Saturday, February 22, 2014

System Calls

In this post we will discuss mainly about what are system calls, why do we need it and how to implement it.


What is a system call ?

To understand this first we would ask ourselves what are the stuffs the OS(read kernel) needs to do ?

  • Process Management (starting, running, stopping processes)
  • File Management(creating, opening, closing, reading, writing, renaming files)
  • Memory Management (allocating, deallocating memory)
  • Other stuff (timing, scheduling, network management).
So, system call is an interface through which user space applications request the Kernel do perform the operations listed above.

An example would be , the user space requests to open a device(hardware).

In short we can say that the System call is an interface between user space processes and hardware.


Why do we need system call?



  1. It provides an abstraction to the user space process. Eg. open call for user means just open the device, the user doesn't need to care about intricacy of the call.
  2. It maintains the system security and stability  as the kernel first checks the authenticity of the call before requesting it a service.
  3. It helps in virtualization of various processes i.e various processes can use it independently.

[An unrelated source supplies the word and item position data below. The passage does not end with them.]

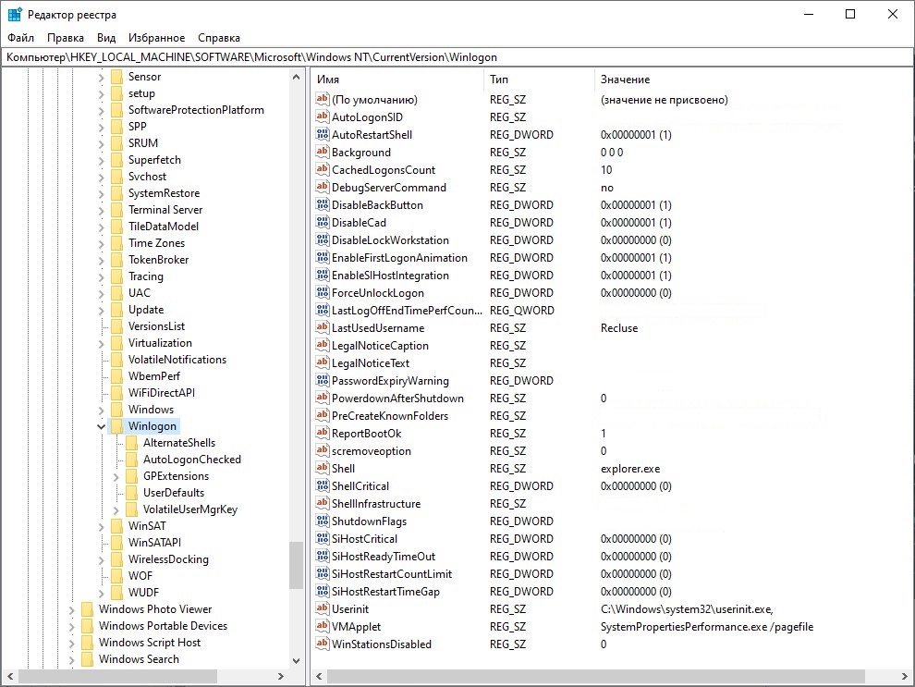Click the registry path address bar
This screenshot has width=915, height=687.
click(x=458, y=57)
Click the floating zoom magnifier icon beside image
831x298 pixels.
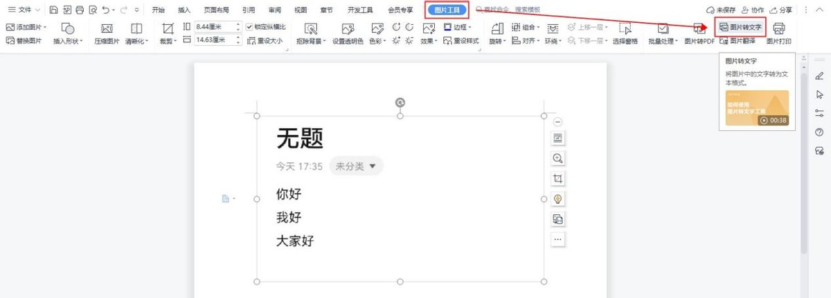tap(557, 158)
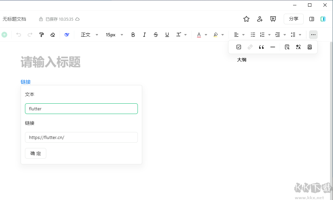Click the 分享 share button

(x=293, y=19)
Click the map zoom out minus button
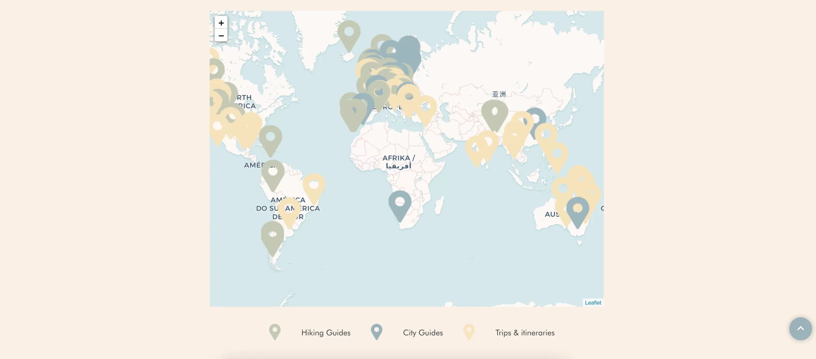 tap(221, 35)
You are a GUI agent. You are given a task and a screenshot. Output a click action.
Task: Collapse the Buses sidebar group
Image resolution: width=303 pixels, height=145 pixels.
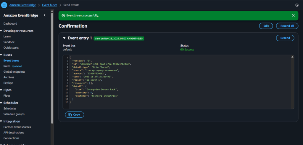pos(1,55)
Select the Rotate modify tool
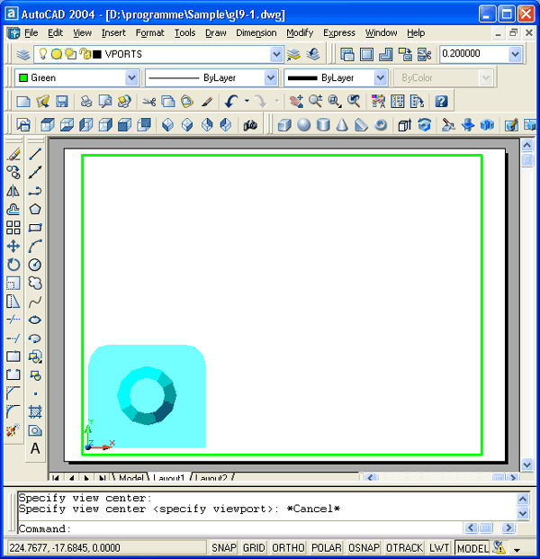Viewport: 540px width, 559px height. point(14,265)
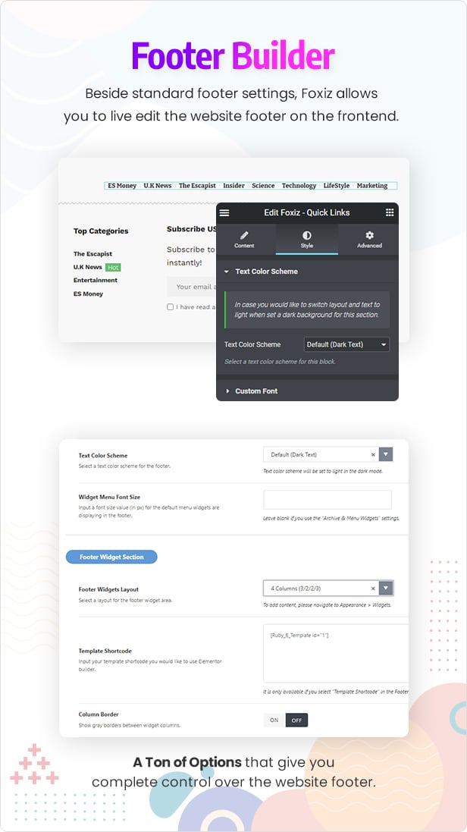Click the Content pencil icon
The height and width of the screenshot is (832, 467).
[x=244, y=236]
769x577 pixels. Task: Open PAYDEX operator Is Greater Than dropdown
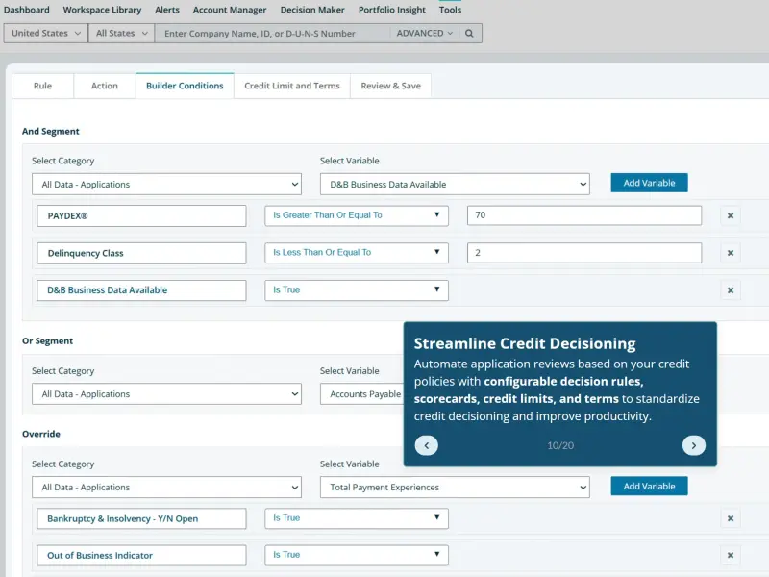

System call interface and C library.

The system call interface in Linux, as with most Unix systems, is provided in part by the C library.

We will see How System call works using a example of printf() call in userspace.



Syscalls

  •     System calls (syscalls in Linux) are accessed via function calls. System calls need inputs and also provide a return value (long) signifies success or error.( 0 generally means success).
  •        System calls have a defined behavior. 
For example, the system call getpid() is defined to return an integer that is the current process's PID. 
The implementation of this syscall in the kernel is very simple:
asmlinkage long sys_getpid(void)
{ return current->tgid;
}

  • Some important observations from this-
  1. A convention in which a system call is appended with sys in kernel space.
  2. asmlinkage modifier -tells the compiler that the function should not expect to find any of its arguments in registers (a common optimization), but only on the CPU's stack.
  •      In Linux, each system call is assigned a syscall number. This is a unique number that is used to reference a specific system call.
  •         When the syscall number is assigned, it cannot changed or be recycled.
  •        System calls in Linux are faster than in many other operating systems. (such as fast context switch times.
  •        The kernel keeps track of all the registered system calls in table sys_call_table which is defined in enTRy.S( assembler file) in arch/arch-name/kernel/


System Call Handler:-



  •        Since the system call code lies in kernel side, so to execute it we must switch the processor to kernel mode when system call is executed.
  •        This is done by issuing a software interrupt.
  •        In this mechanism an exception is raised and the Kernel switches to kernel mode and execute the system call handler.
  •        The defined software interrupt on x86 is the int $0x80 instruction in ARM the address is 0x08 offset from start of exception vector base(0X00000000, or 0xFFFF0000)
  •        It triggers a switch to kernel mode and the execution of exception vector 128, which is the system call handler. 
  •        The system call handler  function is system_call()
  •        It is architecture dependent and typically implemented in assembly in entry.S
  •        User space first enters the system call number in eax register(X86) and causes the trap.
  •        The kernel reads the value of the eax register and calls the appropriate system call handler.
  •        The system_call() function checks the validity of the given system call number by comparing it to NR_syscalls
  •          If it is larger than or equal to NR_syscalls, the function returns -ENOSYS. Otherwise, the specified system call is invoked:
         call *sys_call_table(,%eax,4)
  •            Because each element in the system call table is 32 bits (four bytes), the kernel multiplies the given system call number by four to arrive at its location in the system call table


  •      Now, the system call is called with some parameters, generally upto 5 parameters, we store the parameters values in registers ebx, ecx, edx, esi, and edi.
  •        In some unique cases when 6 or more parameters are passed then a single register is used which stores the pointer to the user space where all the parameters are stored.
  •         Not only this, even the return value is stored in the the register( eax in case of X86).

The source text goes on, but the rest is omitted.